Comprehensive evaluation on the SIIM-ACR Pneumothorax Dataset demonstrates strong performance across detection, segmentation, and report quality:
| Metric | MedSAM (Baseline) | QMedSAM (Our Model) | Improvement |
|---|---|---|---|
| Mean IoU | 0.522 | 0.491 | -6% (acceptable trade-off) |
| Inference Time | 7.19 seconds | 4.28 seconds | 40% faster ⚡ |
| Model Size | 357.67 MB | 90.24 MB | 75% smaller 🎯 |
| Peak Memory | 765.02 MB | 758.54 MB | Similar efficiency |
All models were trained and evaluated on the SIIM-ACR Pneumothorax Dataset with rigorous preprocessing:
SIIM-ACR Pneumothorax Dataset
12,047 expert-annotated chest X-rays
Training: 3,416 images
Validation: 854 images
Testing: 2,410 images
Balanced positive/negative ratio (1:1) to reduce prediction bias
• DICOM to 8-bit grayscale PNG conversion
• Image resizing for model compatibility (256×256 and 1024×1024)

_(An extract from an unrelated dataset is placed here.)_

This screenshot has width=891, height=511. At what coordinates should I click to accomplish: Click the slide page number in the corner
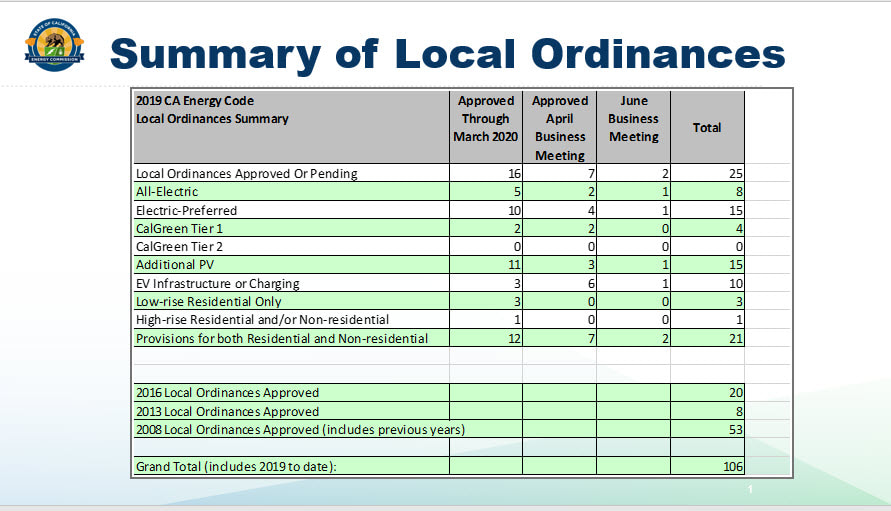pos(749,490)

• Binary mask extraction for segmentation ground truth
• Class balancing through negative sample downsampling
Hardware: 2× NVIDIA RTX 2080 Ti GPUs
Software: Python 3.10, PyTorch 2.5, CUDA 10.1
Interface: Flask-based web system
Training: 150 epochs (YOLO), 30 epochs (QMedSAM)
Building on our current framework, we envision several promising research directions:
Co-optimize all components with segmentation-aware embeddings for better visual-linguistic alignment
Validate on ChestX-ray14 and MIMIC-CXR datasets to test cross-dataset generalization
Integrate probabilistic inference for confidence scores in visual and textual outputs
Enable conversational queries like "What is the pneumothorax size?" or "Suggest treatment options"
Upgrade to 1024×1024 segmentation to eliminate information loss and improve boundary precision
Extend the pipeline to CT, MRI, and other imaging modalities for broader clinical applications
This project demonstrates that combining specialized computer vision models with medical-adapted language models creates an effective, explainable AI system for pneumothorax diagnosis. Our multi-model integration approach successfully bridges the gap between visual precision and textual reasoning, offering a practical solution for clinical deployment.
The system achieves 91.2% precision and 60.3% recall while maintaining efficient processing times (~1 minute per image), making it suitable for real-time clinical assistance and telemedicine applications. This work represents a promising direction for explainable, efficient AI-assisted medical imaging diagnosis with adaptability to other modalities and diseases.